Would you copy the line that includes "Instruction: Click the 検索 search box" and every line that follows it, down to the last line of the listing below, exactly as they stand?
··········
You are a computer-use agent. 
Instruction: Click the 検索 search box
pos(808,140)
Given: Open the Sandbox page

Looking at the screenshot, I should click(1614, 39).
··········
▸ Result below
Instruction: Click the 検索 search box
pos(808,140)
Given: Open the Sandbox page

Looking at the screenshot, I should click(1614, 39).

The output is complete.